Audio anonymization is the process of modifying audio recordings to remove or alter personally identifiable information, thereby protecting the privacy of the speakers. In the context of linguistic and speech analysis, this often involves replacing personal names, locations, dates, and other private information with neutral or unrecognizable sounds, such as beeps.
The script supports two distinct methods of audio anonymization:
This method uses word-level alignment between audio and transcription, suitable for systematic anonymization of specific words or automatically detected personal information.
This method uses manual annotations in Transcriber AG format (.trs files), suitable for selective anonymization of specific speech segments that contain sensitive information.
Before starting the TextGrid-based anonymization, you need:
- Audio recording (.wav format)
- Corresponding transcription (.txt format)
- Montreal Forced Aligner (MFA) installed
- Pronunciation dictionary
- Acoustic model
Audio files must be aligned with their transcriptions using the Montreal Forced Aligner. The alignment process generates TextGrid files with precise time stamps for each word:
mfa align </path/to/folder/with/wav/and/txt/files/> </path/to/pronunciation_dictionary.txt> </path/to/acoustic_model.zip> </path/to/aligned_output_files/>
This process creates TextGrid files containing:
- Word-level segmentation
- Time stamps for each word
- Phone-level alignments
Detailed alignment instructions can be found here.

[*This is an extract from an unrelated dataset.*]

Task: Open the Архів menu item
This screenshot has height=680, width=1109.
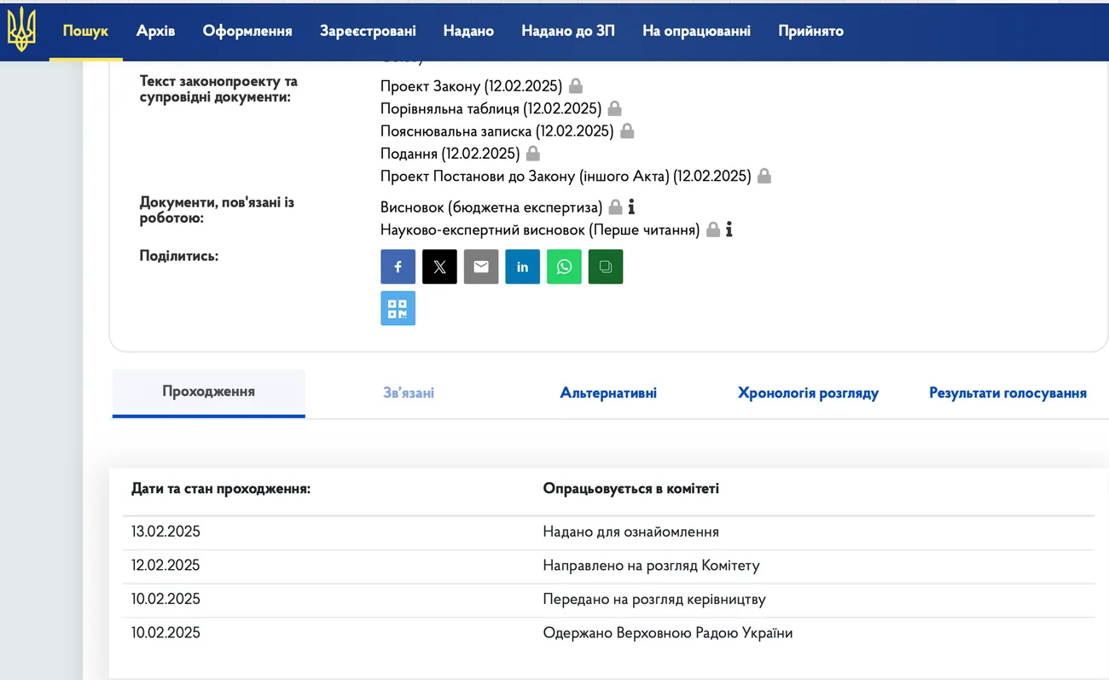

The TextGrid mode of the anonymizer can be run in two ways:
python audio_anonymizer.py textgrid input.wav input.TextGrid output.wav
This mode:
- Uses spaCy's Slovenian transformer model for named entity recognition
- Automatically detects personal names, organizations, and locations
- Anonymizes all detected entities
- Provides a report of identified and anonymized content
python audio_anonymizer.py textgrid input.wav input.TextGrid output.wav --keywords word1 "word2*" word3
This mode allows:
- Explicit specification of words to anonymize
- Wildcard matching using * (e.g., [* matches all text in square brackets)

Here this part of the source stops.